==== Study material

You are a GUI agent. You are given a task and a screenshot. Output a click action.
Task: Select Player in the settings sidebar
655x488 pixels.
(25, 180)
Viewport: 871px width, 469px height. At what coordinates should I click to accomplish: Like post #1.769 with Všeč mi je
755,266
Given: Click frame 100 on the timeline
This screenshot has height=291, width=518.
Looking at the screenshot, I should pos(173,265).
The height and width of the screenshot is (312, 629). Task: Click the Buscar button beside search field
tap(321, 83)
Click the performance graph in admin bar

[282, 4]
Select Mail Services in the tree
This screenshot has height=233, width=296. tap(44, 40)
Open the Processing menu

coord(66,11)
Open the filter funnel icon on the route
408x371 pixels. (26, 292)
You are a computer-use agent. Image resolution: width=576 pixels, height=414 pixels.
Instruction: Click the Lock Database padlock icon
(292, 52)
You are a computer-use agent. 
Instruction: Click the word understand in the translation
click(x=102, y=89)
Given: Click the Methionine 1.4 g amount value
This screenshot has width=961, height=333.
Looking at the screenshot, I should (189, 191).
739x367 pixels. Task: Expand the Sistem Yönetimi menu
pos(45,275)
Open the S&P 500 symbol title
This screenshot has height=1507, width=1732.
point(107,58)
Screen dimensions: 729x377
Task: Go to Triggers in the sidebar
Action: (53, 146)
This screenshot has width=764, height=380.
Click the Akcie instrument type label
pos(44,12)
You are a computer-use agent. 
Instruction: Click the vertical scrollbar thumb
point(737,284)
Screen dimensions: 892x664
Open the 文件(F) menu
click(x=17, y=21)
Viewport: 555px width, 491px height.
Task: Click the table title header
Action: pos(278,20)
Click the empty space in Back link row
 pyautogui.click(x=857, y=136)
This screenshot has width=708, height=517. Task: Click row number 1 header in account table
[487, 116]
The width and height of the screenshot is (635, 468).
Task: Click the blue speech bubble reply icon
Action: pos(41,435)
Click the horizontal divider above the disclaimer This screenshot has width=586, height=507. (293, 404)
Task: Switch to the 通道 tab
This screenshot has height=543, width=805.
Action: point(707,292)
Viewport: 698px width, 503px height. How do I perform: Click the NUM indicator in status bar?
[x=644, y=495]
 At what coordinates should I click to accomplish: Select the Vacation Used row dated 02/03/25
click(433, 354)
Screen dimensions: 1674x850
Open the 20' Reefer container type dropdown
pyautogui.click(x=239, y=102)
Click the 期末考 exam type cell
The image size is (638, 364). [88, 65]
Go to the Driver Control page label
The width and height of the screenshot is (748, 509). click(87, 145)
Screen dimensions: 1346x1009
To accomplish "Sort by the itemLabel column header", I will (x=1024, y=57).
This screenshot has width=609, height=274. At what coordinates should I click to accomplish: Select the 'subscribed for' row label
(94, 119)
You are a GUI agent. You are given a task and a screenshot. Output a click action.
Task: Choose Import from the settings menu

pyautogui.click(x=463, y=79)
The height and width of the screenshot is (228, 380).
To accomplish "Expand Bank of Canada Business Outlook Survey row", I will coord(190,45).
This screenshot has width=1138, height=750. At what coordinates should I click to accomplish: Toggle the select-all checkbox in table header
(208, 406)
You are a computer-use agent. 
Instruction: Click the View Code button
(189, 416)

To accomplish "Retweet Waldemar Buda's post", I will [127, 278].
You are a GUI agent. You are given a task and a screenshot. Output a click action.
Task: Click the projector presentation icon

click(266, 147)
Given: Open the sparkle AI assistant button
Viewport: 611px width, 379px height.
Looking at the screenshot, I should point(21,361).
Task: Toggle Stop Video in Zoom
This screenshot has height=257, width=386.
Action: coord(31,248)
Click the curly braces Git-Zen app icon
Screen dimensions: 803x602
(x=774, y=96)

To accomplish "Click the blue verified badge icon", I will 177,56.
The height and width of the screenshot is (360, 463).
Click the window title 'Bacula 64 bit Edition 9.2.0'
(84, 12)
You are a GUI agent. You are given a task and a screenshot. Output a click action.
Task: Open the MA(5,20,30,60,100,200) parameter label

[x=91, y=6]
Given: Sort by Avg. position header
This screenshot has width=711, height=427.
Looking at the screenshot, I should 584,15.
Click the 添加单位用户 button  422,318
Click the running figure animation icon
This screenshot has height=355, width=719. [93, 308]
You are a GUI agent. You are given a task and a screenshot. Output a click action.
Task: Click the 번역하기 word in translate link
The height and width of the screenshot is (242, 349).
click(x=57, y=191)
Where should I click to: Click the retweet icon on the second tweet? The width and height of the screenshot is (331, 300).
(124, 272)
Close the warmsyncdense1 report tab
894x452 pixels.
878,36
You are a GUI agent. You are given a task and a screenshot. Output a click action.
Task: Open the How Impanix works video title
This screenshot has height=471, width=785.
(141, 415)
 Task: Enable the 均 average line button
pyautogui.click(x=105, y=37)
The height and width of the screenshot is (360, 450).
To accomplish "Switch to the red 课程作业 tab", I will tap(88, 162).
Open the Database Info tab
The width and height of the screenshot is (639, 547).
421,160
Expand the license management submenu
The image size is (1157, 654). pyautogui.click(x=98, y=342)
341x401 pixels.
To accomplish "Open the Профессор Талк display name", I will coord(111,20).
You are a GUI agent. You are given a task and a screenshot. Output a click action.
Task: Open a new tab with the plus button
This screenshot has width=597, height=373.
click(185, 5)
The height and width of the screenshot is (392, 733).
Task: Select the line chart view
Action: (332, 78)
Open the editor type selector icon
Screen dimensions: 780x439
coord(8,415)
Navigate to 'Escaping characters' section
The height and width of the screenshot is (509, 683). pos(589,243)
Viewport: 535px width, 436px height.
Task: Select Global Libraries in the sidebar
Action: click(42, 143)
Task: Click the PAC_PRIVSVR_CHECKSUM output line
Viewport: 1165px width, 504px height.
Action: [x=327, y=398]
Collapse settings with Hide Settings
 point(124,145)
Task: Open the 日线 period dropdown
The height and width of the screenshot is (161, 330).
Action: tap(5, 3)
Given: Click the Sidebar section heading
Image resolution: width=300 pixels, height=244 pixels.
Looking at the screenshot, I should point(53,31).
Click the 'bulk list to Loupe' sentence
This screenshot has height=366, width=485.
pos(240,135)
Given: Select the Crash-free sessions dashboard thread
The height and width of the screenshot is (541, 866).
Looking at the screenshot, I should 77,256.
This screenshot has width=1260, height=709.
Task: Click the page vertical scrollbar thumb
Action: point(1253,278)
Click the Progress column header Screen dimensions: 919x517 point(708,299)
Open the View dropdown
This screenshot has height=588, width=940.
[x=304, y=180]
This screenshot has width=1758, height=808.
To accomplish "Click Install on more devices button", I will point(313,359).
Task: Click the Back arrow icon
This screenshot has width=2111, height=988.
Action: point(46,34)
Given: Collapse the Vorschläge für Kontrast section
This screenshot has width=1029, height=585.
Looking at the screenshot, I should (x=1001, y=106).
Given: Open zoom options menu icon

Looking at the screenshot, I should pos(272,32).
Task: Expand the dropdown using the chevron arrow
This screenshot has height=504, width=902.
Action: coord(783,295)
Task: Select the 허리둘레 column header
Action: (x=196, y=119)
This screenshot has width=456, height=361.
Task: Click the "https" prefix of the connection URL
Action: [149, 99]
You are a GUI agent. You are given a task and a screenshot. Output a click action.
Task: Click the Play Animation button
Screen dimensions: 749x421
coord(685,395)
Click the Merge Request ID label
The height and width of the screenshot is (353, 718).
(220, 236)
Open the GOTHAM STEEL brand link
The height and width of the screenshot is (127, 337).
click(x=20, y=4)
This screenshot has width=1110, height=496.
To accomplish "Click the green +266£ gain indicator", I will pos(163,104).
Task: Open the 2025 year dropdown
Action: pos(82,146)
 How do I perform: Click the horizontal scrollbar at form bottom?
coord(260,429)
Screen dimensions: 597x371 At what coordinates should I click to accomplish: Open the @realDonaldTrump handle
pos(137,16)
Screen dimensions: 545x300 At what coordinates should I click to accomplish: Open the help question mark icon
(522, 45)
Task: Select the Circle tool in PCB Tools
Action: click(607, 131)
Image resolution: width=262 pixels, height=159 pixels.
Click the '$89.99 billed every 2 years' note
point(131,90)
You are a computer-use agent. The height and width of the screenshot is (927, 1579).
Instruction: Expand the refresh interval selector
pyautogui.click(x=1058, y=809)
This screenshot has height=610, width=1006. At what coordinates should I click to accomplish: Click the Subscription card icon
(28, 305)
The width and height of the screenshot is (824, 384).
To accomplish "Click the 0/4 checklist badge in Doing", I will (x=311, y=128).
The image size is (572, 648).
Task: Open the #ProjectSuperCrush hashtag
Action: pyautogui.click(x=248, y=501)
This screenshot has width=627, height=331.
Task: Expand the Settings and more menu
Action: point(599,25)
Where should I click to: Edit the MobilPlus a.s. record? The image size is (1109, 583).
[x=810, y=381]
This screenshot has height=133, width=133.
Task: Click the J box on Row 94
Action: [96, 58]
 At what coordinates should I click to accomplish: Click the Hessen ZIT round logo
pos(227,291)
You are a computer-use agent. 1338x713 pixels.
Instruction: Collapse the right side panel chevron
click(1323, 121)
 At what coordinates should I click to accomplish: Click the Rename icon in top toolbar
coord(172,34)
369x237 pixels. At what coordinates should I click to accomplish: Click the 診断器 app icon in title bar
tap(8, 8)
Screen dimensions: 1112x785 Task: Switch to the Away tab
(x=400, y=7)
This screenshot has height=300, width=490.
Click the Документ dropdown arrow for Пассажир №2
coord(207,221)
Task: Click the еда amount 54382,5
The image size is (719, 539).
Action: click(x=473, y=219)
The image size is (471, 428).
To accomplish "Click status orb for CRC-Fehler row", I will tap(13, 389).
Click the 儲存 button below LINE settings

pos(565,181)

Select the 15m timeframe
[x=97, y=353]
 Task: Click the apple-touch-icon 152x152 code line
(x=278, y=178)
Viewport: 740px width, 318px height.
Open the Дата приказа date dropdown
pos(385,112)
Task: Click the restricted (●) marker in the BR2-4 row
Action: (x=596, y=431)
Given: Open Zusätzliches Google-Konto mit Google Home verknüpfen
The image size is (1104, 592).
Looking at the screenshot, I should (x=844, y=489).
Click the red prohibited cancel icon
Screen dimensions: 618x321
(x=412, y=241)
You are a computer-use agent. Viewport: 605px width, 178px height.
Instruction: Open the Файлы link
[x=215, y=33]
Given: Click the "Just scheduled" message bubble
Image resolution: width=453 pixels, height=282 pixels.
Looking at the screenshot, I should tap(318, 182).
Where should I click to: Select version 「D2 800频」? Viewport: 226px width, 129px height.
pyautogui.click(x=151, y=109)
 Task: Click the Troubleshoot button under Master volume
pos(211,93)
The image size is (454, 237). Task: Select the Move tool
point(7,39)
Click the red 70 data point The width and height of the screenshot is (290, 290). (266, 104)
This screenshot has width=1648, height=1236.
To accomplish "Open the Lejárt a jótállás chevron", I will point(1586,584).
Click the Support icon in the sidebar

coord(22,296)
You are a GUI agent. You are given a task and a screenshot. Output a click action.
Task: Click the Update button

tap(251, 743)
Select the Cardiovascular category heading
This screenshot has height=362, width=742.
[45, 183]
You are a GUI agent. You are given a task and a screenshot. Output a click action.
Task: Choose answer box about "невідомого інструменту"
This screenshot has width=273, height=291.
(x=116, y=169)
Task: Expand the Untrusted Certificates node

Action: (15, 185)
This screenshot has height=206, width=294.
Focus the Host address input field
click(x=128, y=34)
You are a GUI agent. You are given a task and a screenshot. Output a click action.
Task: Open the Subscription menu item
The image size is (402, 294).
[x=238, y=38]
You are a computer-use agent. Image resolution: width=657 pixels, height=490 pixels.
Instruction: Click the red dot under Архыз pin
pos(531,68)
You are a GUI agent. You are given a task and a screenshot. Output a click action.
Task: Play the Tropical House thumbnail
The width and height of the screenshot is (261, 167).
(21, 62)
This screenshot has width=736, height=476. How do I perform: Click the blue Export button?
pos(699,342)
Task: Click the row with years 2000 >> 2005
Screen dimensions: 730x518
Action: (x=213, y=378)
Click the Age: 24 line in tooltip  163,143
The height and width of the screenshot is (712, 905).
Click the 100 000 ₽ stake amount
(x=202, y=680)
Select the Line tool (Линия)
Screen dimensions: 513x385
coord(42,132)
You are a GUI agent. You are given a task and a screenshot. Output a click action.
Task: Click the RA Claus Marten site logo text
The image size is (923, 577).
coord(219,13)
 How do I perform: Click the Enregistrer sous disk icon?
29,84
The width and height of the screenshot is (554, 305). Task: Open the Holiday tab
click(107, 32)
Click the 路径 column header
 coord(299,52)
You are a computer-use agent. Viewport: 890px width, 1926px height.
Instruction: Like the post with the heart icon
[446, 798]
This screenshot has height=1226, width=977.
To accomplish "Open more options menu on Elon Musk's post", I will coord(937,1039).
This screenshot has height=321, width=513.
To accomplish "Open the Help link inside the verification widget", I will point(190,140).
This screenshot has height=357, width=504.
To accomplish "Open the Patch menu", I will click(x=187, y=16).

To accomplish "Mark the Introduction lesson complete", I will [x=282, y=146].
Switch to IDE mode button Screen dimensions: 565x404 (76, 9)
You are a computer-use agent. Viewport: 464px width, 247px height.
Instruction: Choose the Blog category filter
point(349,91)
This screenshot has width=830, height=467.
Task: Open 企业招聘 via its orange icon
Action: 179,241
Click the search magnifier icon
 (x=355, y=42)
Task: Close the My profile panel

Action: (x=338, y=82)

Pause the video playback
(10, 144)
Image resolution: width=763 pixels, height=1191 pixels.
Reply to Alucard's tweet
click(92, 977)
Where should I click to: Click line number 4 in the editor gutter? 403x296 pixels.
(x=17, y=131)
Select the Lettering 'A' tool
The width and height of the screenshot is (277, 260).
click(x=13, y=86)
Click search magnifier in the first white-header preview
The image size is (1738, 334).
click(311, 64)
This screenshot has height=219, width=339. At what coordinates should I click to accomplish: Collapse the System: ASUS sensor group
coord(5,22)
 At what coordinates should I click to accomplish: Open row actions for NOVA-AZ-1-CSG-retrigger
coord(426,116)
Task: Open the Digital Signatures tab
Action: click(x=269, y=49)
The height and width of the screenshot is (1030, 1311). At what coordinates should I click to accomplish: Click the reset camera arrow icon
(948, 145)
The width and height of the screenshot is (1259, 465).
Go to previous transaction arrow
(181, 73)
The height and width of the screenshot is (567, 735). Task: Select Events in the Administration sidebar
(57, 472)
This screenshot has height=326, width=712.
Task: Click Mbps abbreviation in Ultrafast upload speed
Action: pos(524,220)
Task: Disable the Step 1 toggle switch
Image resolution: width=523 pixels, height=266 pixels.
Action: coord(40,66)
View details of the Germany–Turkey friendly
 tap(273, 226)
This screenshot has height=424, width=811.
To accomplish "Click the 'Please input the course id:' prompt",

========

Requirement: Show each line in the data where the string "computer" appears.

Solved exercise:
You are a computer-use agent. Image resolution: width=576 pixels, height=414 pixels.
You are a computer-use agent. 
You are a computer-use agent. 
You are a computer-use agent. 
You are a computer-use agent. The height and width of the screenshot is (927, 1579).
You are a computer-use agent. 1338x713 pixels.
You are a computer-use agent. Viewport: 605px width, 178px height.
You are a computer-use agent. Image resolution: width=657 pixels, height=490 pixels.
You are a computer-use agent. Viewport: 890px width, 1926px height.
You are a computer-use agent. Viewport: 464px width, 247px height.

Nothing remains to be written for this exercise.